# Finding multivariate extrema with degenerate hessian matrix

1. Jul 5, 2011

### talolard

1. The problem statement, all variables and given/known data
For what real values of the parameters a,b,c,d does the functiob $$f(x,y)=ax^3+by^3+cx^4+dy^4-(x+y)^5$$ have a local minimum at (0,0)

2. Relevant equations
I calculated the gradient at (0,0) and it is always zero regardless of parameters.
The problem is that the Hessian matrix is also zero so I don't know what kind of criticial point it is.
I also noticed that if (0,0) is a minimum then $$ax^3+by^3+cx^4+dy^4>(x+y)^5$$ in the nieberhood but that still hasnt taken me very far.
I don't see how I can use Lagrange multipliers, the inverse or implicit function theorems, since the gradient is 0 which precludes using them in any direct way.

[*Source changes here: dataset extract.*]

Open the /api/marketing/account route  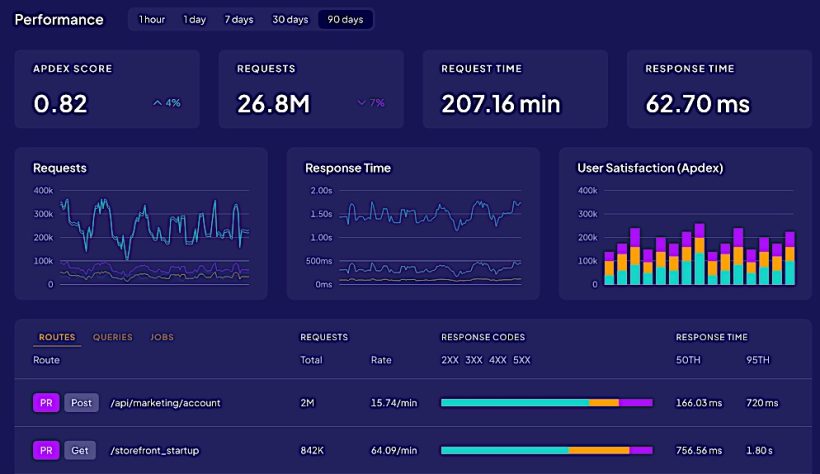(165, 403)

So my arsenal seems rather depleted.
Any ideas?
Thanks
Tal

3. The attempt at a solution

2. Jul 5, 2011

### micromass

Hi talolard!

Your Hessian matrix is indeed zero, which means that we can't use it here. We'll have to use more direct methods.

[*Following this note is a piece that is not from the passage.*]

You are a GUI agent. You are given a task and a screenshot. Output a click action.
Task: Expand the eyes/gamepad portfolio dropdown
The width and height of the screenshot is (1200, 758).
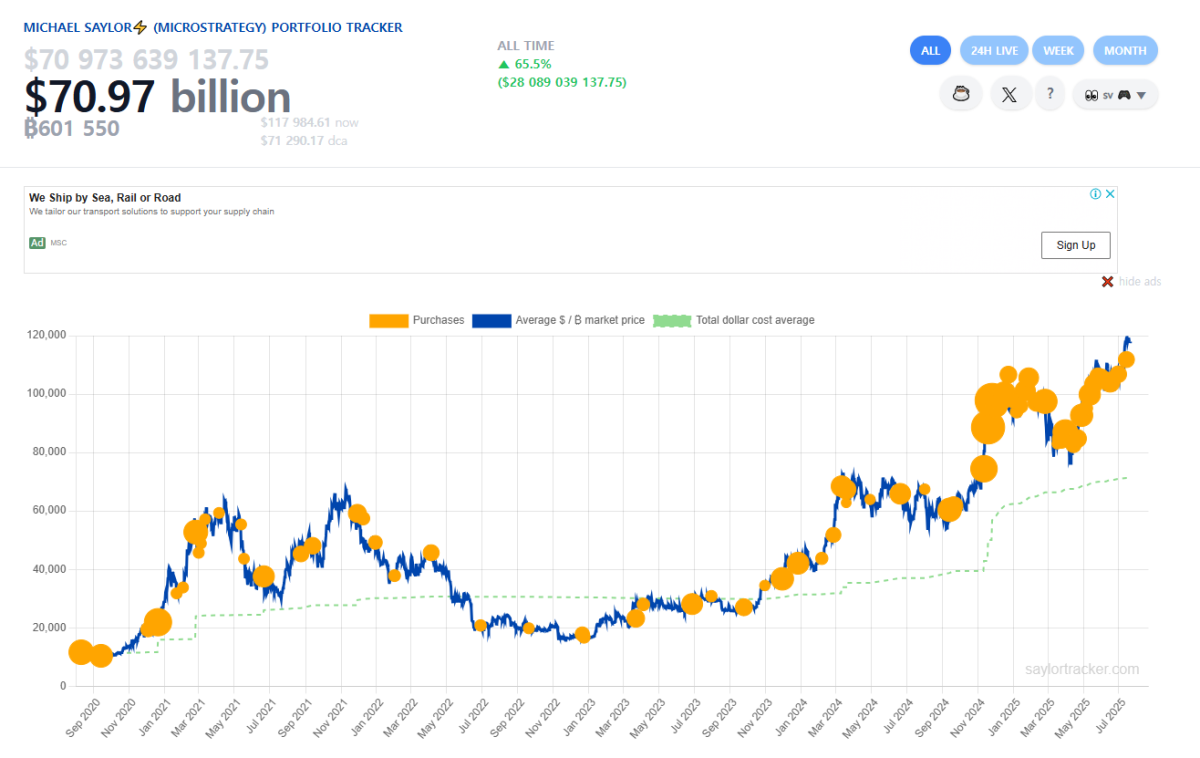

Consider the lines $y=\alpha x$ and x=0 through (0,0). If f has a local minimum in (0,0), then it must also be a local minimum on these lines. So it suffices to show that $f(x,\alpha x)$ and f(0,y) have local minima in 0. And this is easy since the function has only one variable!!

3. Jul 5, 2011

### LCKurtz

Perhaps I misunderstand your point, but those conditions are necessary but not sufficient to guarantee a local minimum.

f(x,y) = (y - x2)(y-2x2) has a local min along all rays through the origin but has a saddle point there.

4. Jul 5, 2011

### micromass

I see your point, and I must admit I haven't really thought about it. But the point is that your f is not differentiable in 0 (I think). I guess that the method would work for differentiable maps (although I can't seem to find a proof for it now). Correct me if I'm wrong!

Edit: thinking some more about it leads me to think that it is not even true for differentiable maps. Can't really find a counterexample, but I don't think this is the way to prove it.

Last edited: Jul 5, 2011
5. Jul 6, 2011

### Ray Vickson

No: the above f is just a product of polynomials, so is as differentiable as you could ever want.

RGV